Activity, Selectivity, and Durability of Ruthenium Nanoparticle Catalysts for Ammonia Synthesis by Reactive Molecular Dynamics Simulation: The Size Effect
Summary¶
Develops a ReaxFF parameterization for the Ru–N–H ternary system (trained against DFT data summarized in the paper and SI), then uses LAMMPS ReaxFF MD to study NH₃ formation from N₂ and H₂ over Ru nanoparticles (diameters 3–10 nm). The study reports size-dependent patterns in activity, selectivity, and mechanical durability metrics derived from surface-site distributions and stress measures. The introduction recalls that NH₃ synthesis remains difficult because N₂ is strongly triple-bonded, that industrial Haber–Bosch conditions are hot and pressurized, and that Ru, Os, and Fe rank highly on volcano-style activity plots—with Ru often outperforming Fe in both theory and experiment. The authors motivate ReaxFF MD as a route to durability and selectivity metrics that are hard to reach from static DFT alone because of system size and time-scale limits.
Methods¶
- Force field: ReaxFF parameters for Ru–N–H optimized with a successive one-parameter search against first-principles training sets (equations of state, surface energies, adsorption and reaction pathways, bond dissociations); parameter tables referenced in Table S4 (SI).

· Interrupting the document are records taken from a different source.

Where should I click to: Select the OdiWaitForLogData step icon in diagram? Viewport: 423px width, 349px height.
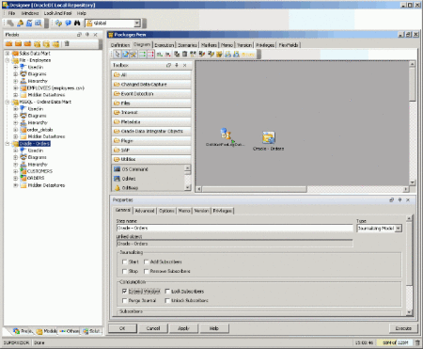pos(226,134)
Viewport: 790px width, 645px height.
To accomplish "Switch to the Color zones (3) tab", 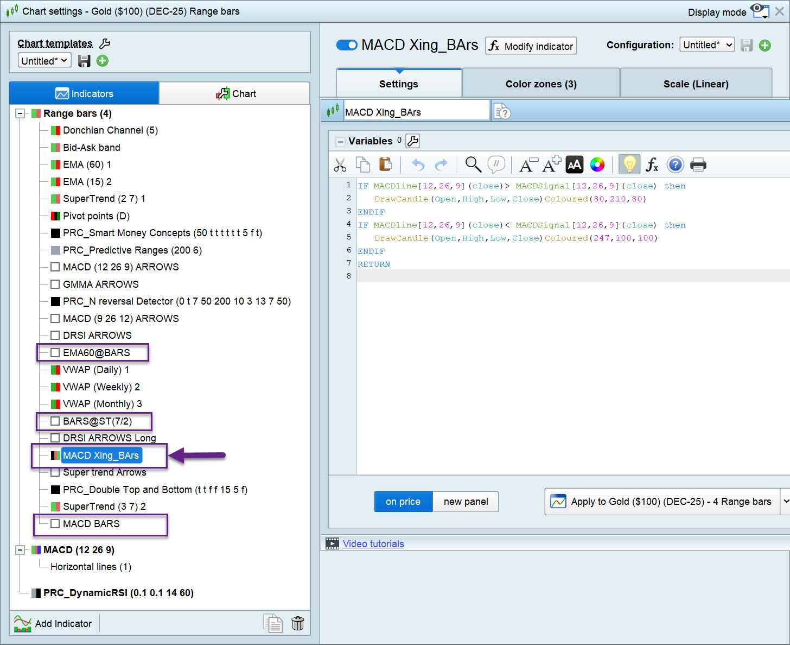I will 541,84.
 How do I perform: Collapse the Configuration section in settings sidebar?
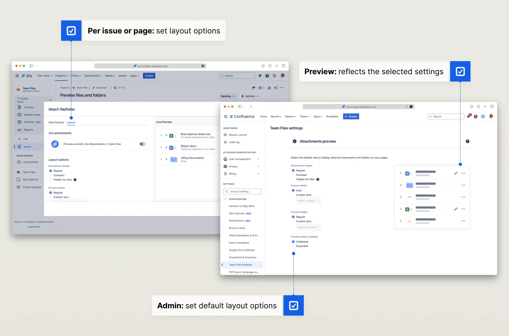pyautogui.click(x=226, y=199)
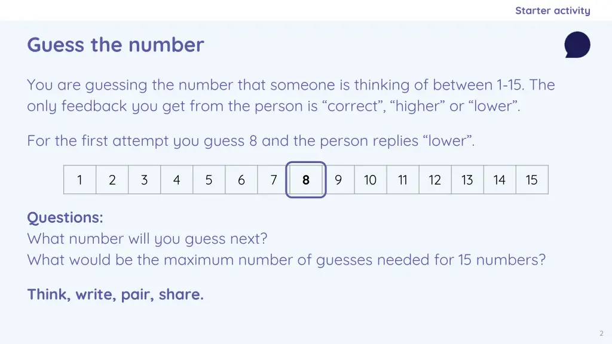
Task: Select the last cell, number 15
Action: pyautogui.click(x=532, y=180)
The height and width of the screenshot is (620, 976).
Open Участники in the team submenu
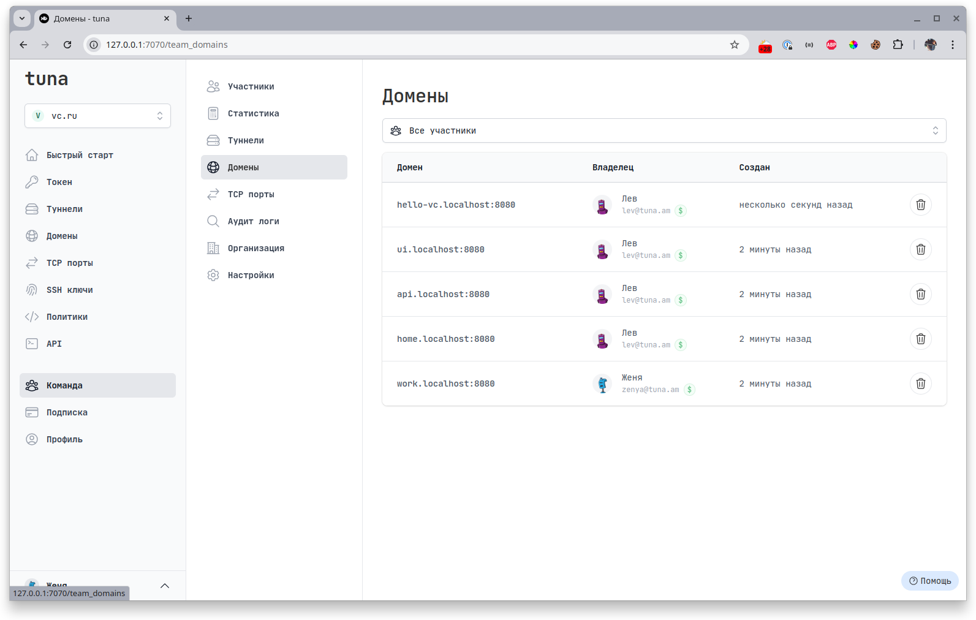coord(251,86)
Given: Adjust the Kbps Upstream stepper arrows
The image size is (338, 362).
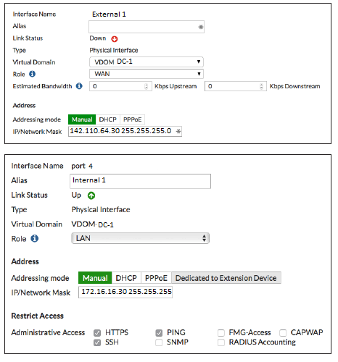Looking at the screenshot, I should click(146, 86).
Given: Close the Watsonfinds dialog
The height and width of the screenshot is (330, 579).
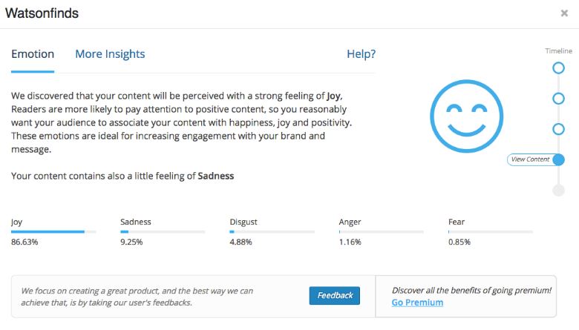Looking at the screenshot, I should click(x=564, y=13).
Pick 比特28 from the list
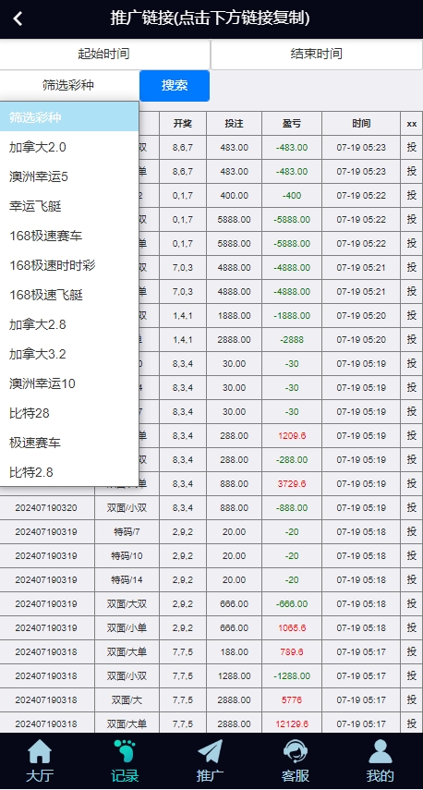This screenshot has width=423, height=790. (x=69, y=413)
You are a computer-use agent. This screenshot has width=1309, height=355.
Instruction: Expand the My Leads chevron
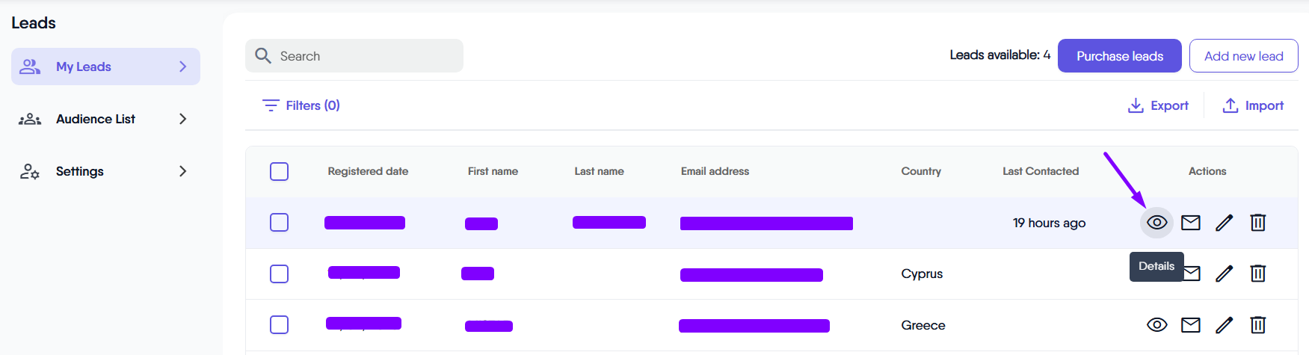click(183, 67)
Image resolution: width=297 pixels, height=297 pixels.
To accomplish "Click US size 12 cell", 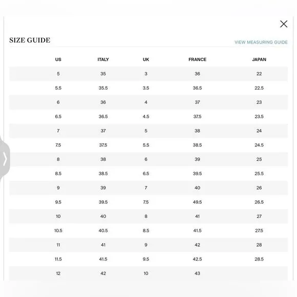I will click(x=58, y=273).
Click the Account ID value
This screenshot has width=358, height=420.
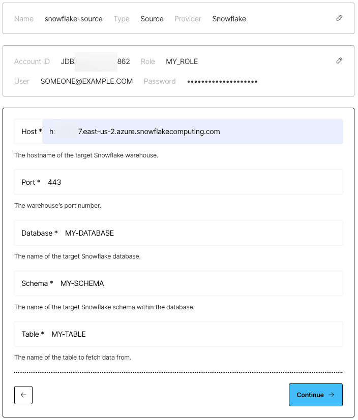(x=95, y=61)
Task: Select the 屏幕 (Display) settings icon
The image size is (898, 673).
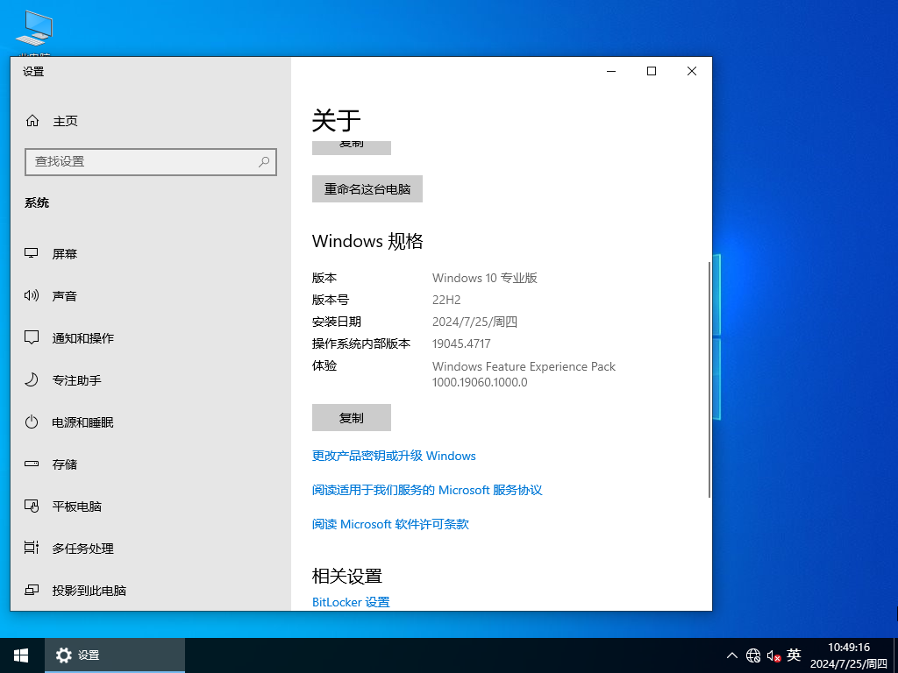Action: pos(32,253)
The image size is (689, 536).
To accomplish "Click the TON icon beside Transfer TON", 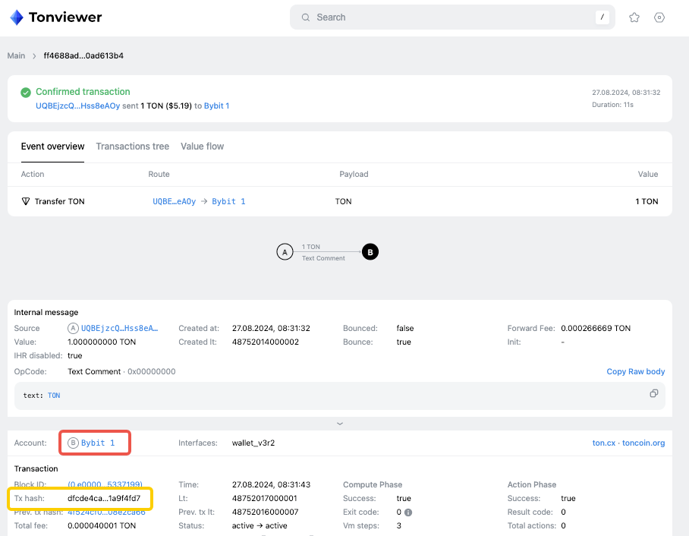I will tap(26, 202).
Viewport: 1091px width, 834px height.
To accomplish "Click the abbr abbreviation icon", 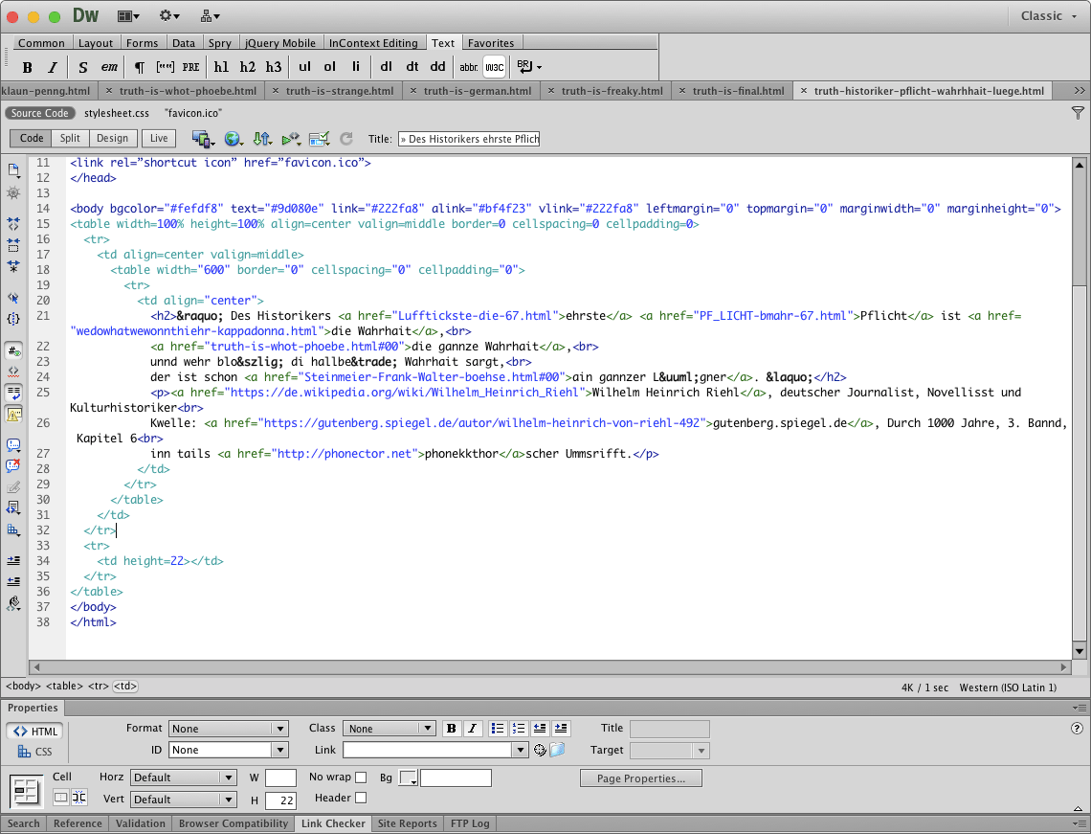I will click(x=468, y=67).
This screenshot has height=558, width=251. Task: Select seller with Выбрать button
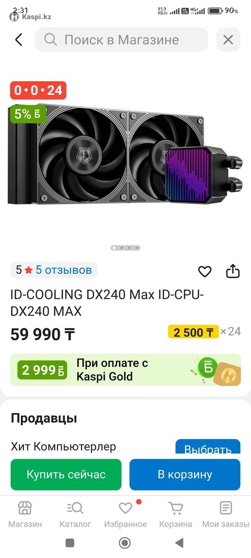tap(208, 447)
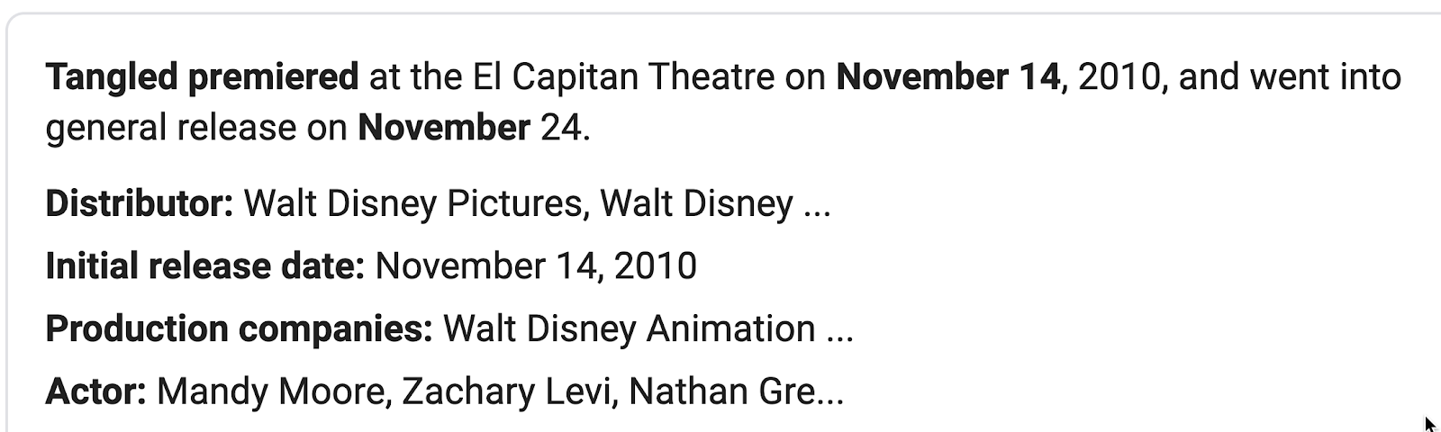Open "Walt Disney Animation" production company
This screenshot has width=1441, height=432.
pos(630,329)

- MD: LAMMPS; Verlet integration with 0.5 fs timestep; NVT at 1500 K with a Nosé–Hoover thermostat (damping 0.01 fs⁻¹); N₂/H₂ pressures explored in 300–1000 atm as described in the article; spherical Ru NP on a Ru slab support model (see Fig. 1). The abstract states simulations predict activities, selectivities, and durabilities jointly and discuss temperature and pressure effects alongside size.
Additional controls. PBC: three-dimensional PBC for the supported NP supercells. Barostat: N/A — NPT not used for the summarized constant-volume NVT production. Gas pressure: 300–1000 atm N₂/H₂ ratios set gas density in the fixed simulation cell rather than via fluctuating volume. Electric field: N/A — bias not applied. Enhanced sampling: N/A — umbrella / metadynamics / replica exchange not reported. Equilibration / production lengths in ps/ns—see pdf_path/SI for full staging.
Findings¶
Outcomes. NH₃ formation activity peaks near 4 nm Ru particles in the explored grid, while 10 nm particles show the strongest selectivity among reported cases; hcp/fcc/top site populations shift with size and help rationalize reactivity.
Comparisons. Results are discussed relative to Haber–Bosch literature and volcano trends for Ru/Fe catalysts, with explicit caveats about the elevated 1500 K acceleration strategy.
Sensitivity. H₂ pressure raises selectivity more steeply than N₂ pressure in the scanned window; mean stress vs stress concentration trades off with diameter, yielding 5 nm as the best durability compromise in the study.
Limitations and PDF grounding. High temperature/pressure MD is a kinetic accelerator, not a literal industrial reactor replica—see article barrier checks. All quantitative tables: pdf_path.
Limitations¶
- Operating conditions (1500 K, high gas pressures) are chosen to accelerate chemistry in MD and are not direct Haber–Bosch process replicas; the paper discusses barrier checks to motivate the elevated temperature approach.
Relevance to group¶
Illustrates ReaxFF training from DFT plus large-scale catalytic MD on metal NPs.